Whether they exist or not depends upon what your definition of perfect is. If it is a person with whome you will never argue.. then there is no such thing.

 

It is human nature to argue. No two people in the world will ever see every little thing eye to eye. If that is what you are looking for.. then stop looking. There is nothing wrong with a little argument, it is healthy.. the key is to not let stupid little things blow up into big things.

 

The two keys are trust, and communication. Men and Women since the beginning of time have had a communication problem. If a man says to a woman "I want a Guy's night out" a woman will hear "I hate you and I want to go out and chase women so I can find one better than you"

 

It works the other way around too. We men don't always hear what women are saying correctly either. The trick is learning to understand what what your partner is feeling... not necessarily what comes out of there mouth. We are a society that speaks before we think... so quite often, what we have meant to say is not what actually comes out of our mouth.

 

Once both people realize that and work together to understand what the other really means... then the relationships can work.

 

As for soulmates... With the Billions of people in this world... what do you suppose are the chances that the one and only "Soulmate" exists for you in your own hometown?

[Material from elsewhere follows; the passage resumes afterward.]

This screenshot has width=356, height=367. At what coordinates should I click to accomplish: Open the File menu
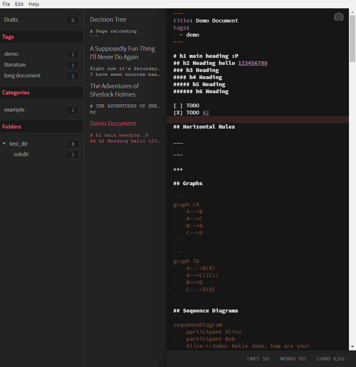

Or even in your own State or even country? Just something to think about.

160027[/snapback]


Obviously there's not a perfect one out there as without flaw but I think there is one that is ideal for you. However, I think because so many people do lower their standards that they make themselves people who will go after anyone, and by making themselves accessible to all they minimize what makes them unique and capable of finding that special person. And if they do find them they've become someone who won't value the relationship anyway, someone who, quite simply, can't be a part of a meaningful relationship because of who they have become.

 

I would say because of this two people who were ideal for each other and who do remain in a state where they can have a loving, meaningful relationship, the best possible for them, is a very, very rare thing. And I believe that once you have met that special someone you will be utterly persuaded from then on that they are the right one, whether it be 7 minutes or 7 years from now, and you will have no desire to seek anyone else since you'll believe you've already found the right one.

 

Hmm... on further retrospect, I think you have to have a certain state of heart so that when you do meet the right one you are capable of returning love as well as commitment, if you can't do that then the relationship never had a chance to be the "perfect" one since you will not treat it correctly in the first place. So many people come about with the idea that dating relationships are for merely physical pleasure and I think when you are looking primarily for the physical you are not going to find anything deeper then that... And I think there has to be a capability for love in you, or the ideal person for you will be someone who won't love you anymore then you love others.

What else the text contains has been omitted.